» **The task**:
How many of the lines below contain the word "screenshot"? Reply with the number alone.

» **Source material**:
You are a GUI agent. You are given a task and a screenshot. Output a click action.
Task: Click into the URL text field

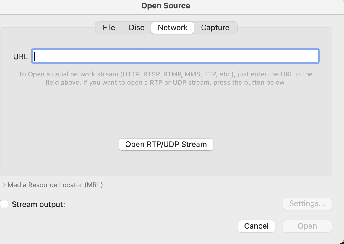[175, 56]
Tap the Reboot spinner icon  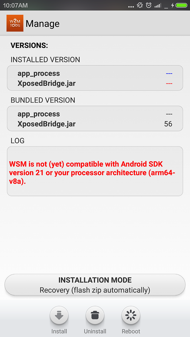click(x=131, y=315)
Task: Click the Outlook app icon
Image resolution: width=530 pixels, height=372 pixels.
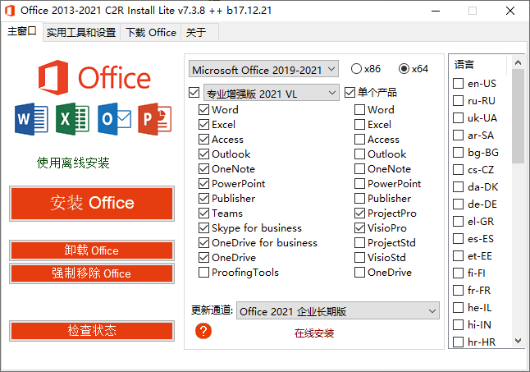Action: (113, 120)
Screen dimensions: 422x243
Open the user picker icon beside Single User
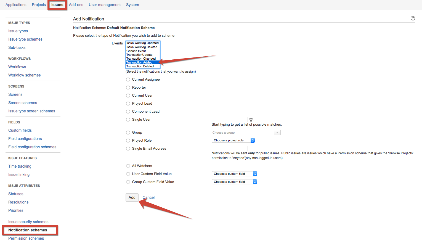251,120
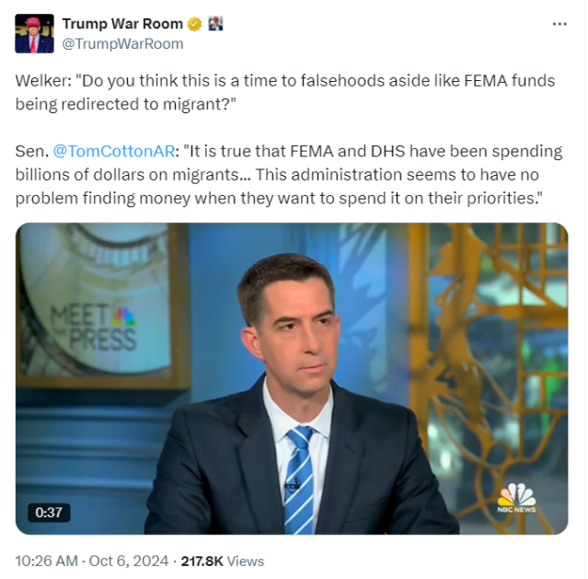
* * *
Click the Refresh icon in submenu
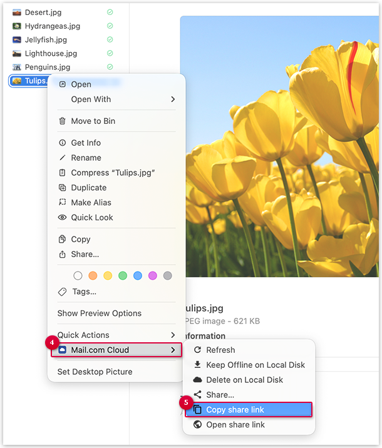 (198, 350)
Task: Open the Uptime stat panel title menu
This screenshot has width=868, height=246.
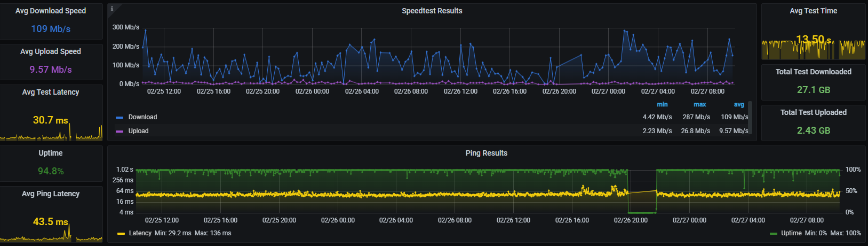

» **The reply**:
2